Stored records:
═══

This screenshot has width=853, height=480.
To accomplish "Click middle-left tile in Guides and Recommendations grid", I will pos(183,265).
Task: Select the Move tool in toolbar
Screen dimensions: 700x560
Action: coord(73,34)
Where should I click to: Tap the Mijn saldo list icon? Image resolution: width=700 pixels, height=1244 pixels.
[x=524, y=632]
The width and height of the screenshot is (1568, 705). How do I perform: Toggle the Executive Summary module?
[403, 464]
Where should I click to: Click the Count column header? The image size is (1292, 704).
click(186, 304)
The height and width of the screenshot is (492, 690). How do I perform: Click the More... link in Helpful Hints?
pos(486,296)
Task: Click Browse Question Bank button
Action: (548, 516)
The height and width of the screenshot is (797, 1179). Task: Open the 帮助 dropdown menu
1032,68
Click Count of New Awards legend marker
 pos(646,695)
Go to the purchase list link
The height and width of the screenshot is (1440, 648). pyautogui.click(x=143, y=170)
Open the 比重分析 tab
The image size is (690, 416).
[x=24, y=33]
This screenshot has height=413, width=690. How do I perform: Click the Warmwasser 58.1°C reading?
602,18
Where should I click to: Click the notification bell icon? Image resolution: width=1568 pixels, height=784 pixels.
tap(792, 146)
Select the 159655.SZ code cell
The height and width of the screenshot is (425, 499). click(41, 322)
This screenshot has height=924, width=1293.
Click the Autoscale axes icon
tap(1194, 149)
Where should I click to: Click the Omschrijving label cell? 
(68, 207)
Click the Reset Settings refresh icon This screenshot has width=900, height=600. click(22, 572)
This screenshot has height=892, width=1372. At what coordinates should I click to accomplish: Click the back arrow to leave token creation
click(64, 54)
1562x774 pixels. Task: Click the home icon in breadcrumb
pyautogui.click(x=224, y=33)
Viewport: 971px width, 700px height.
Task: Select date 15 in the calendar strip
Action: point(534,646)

═══

WHAT IS REQUIRED => Rewrite the data from the beginning up to and including the line with "[x=24, y=33]", changing every "Count" to "Total" and leaving all else as it stands.

SOLUTION FOR THIS PROBLEM =>
This screenshot has width=853, height=480.
To accomplish "Click middle-left tile in Guides and Recommendations grid", I will pos(183,265).
Task: Select the Move tool in toolbar
Screen dimensions: 700x560
Action: coord(73,34)
Where should I click to: Tap the Mijn saldo list icon? Image resolution: width=700 pixels, height=1244 pixels.
[x=524, y=632]
The width and height of the screenshot is (1568, 705). How do I perform: Toggle the Executive Summary module?
[403, 464]
Where should I click to: Click the Total column header? The image size is (1292, 704).
click(186, 304)
The height and width of the screenshot is (492, 690). How do I perform: Click the More... link in Helpful Hints?
pos(486,296)
Task: Click Browse Question Bank button
Action: (548, 516)
The height and width of the screenshot is (797, 1179). Task: Open the 帮助 dropdown menu
1032,68
Click Total of New Awards legend marker
 pos(646,695)
Go to the purchase list link
The height and width of the screenshot is (1440, 648). pyautogui.click(x=143, y=170)
Open the 比重分析 tab
The image size is (690, 416).
[x=24, y=33]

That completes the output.